Your instructions: As written and without pictures, set down the lines from the one that contains "Click the up arrow collapse triangle" through the end of the data.

Top of Record set

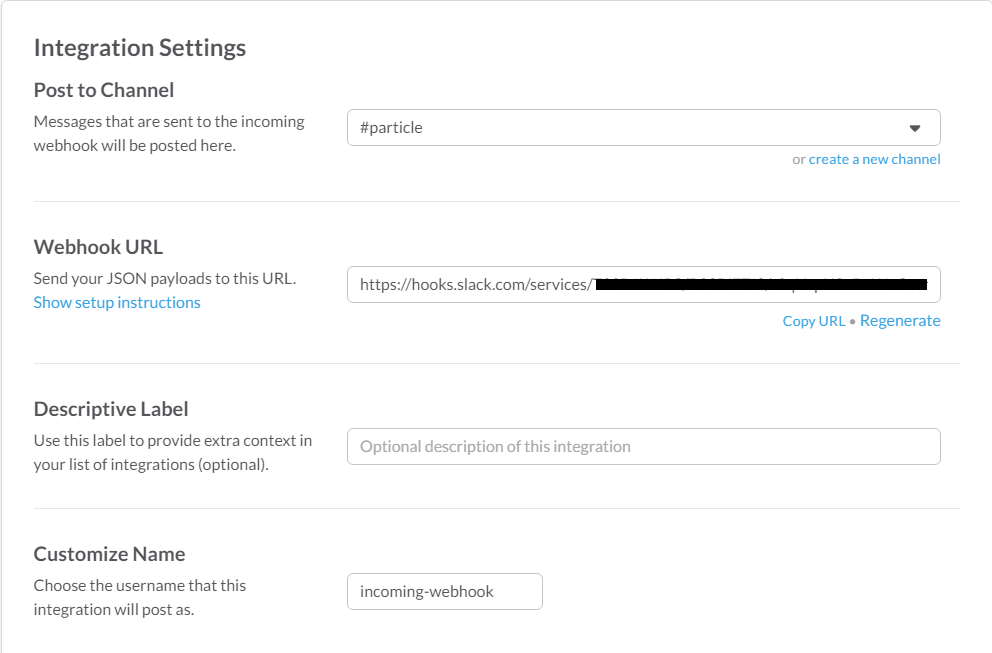992x653 pixels.
Task: Click the optional description input field
Action: click(x=643, y=446)
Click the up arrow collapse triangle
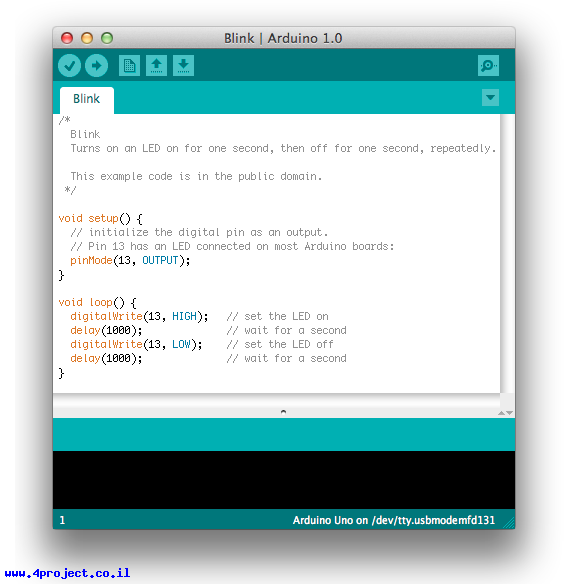The height and width of the screenshot is (584, 580). click(501, 413)
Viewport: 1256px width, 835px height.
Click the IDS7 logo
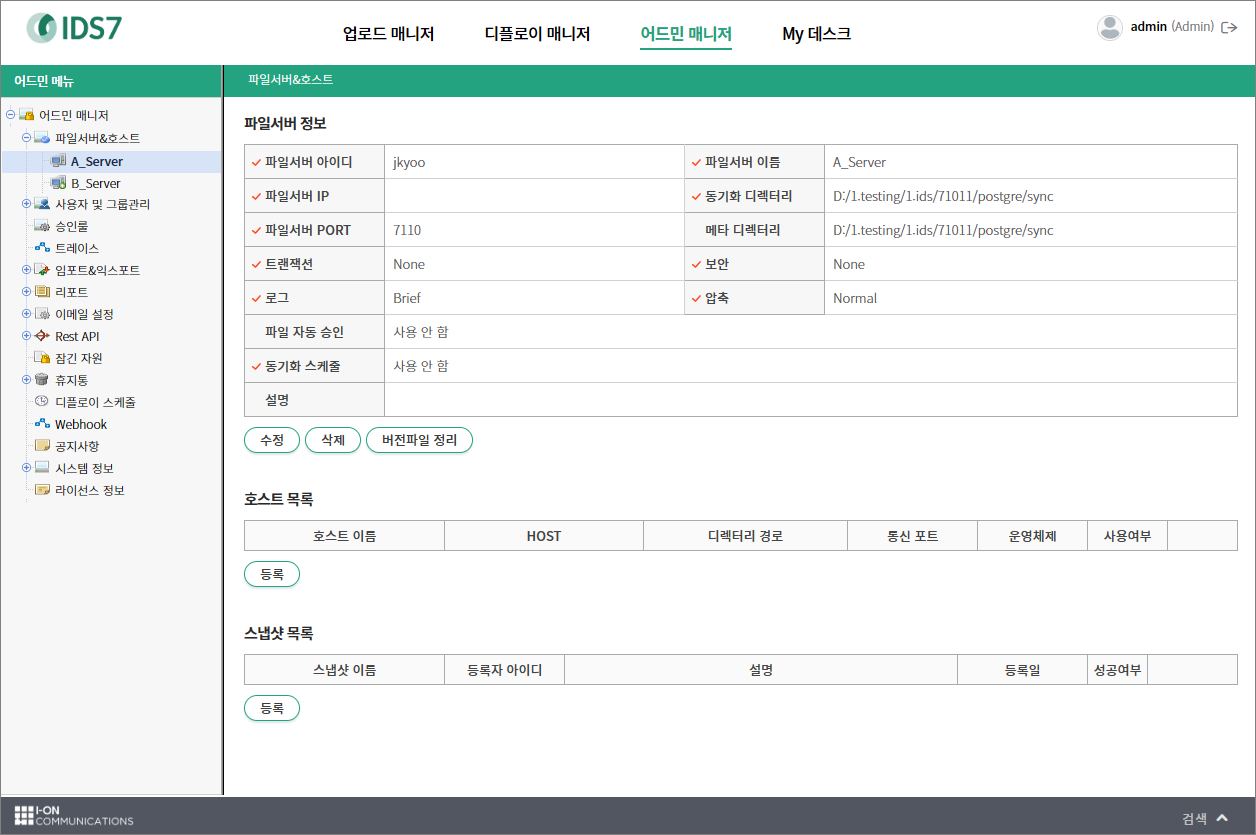[75, 28]
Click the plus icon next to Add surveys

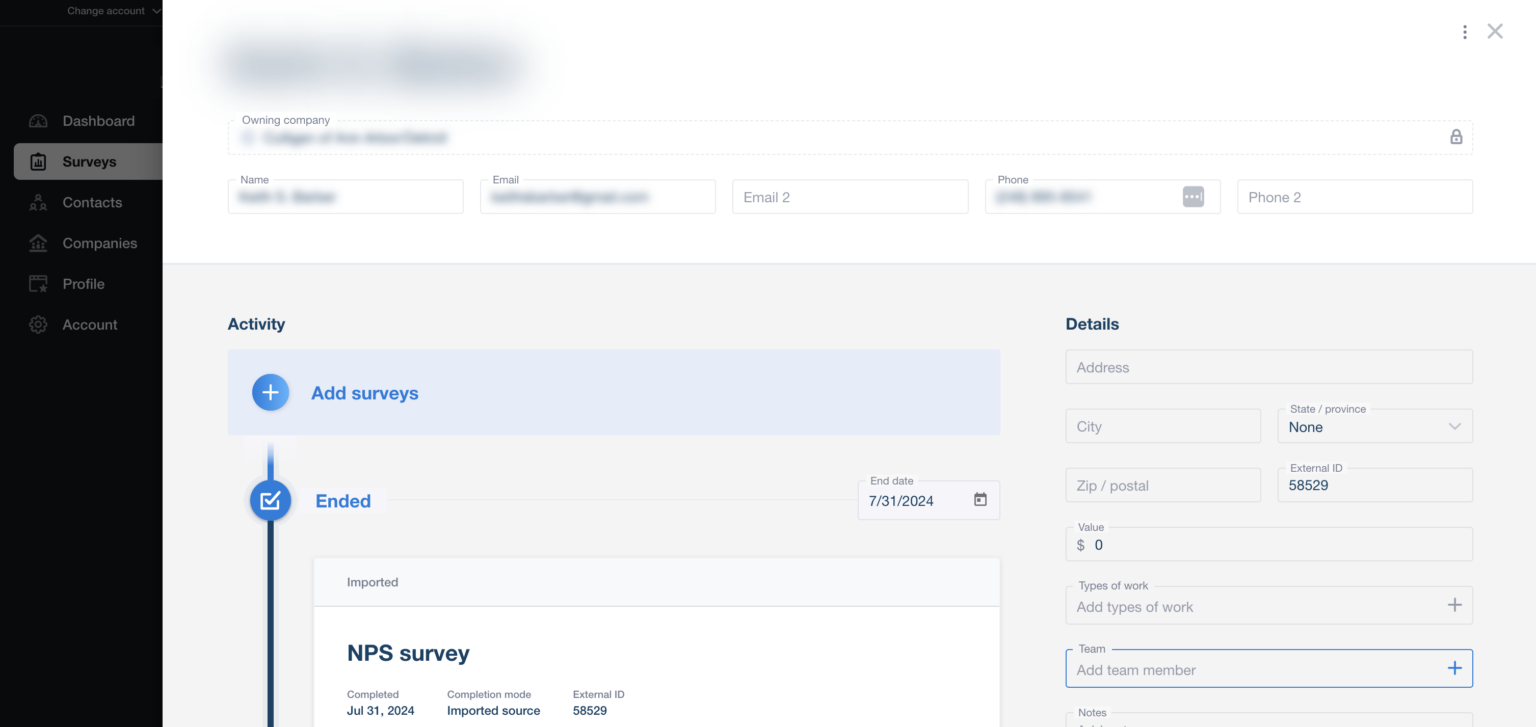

Bottom of Record set

Result of this exercise:
Click the up arrow collapse triangle
The height and width of the screenshot is (584, 580). click(501, 413)
Viewport: 1256px width, 835px height.
Click the IDS7 logo
[75, 28]
Click the plus icon next to Add surveys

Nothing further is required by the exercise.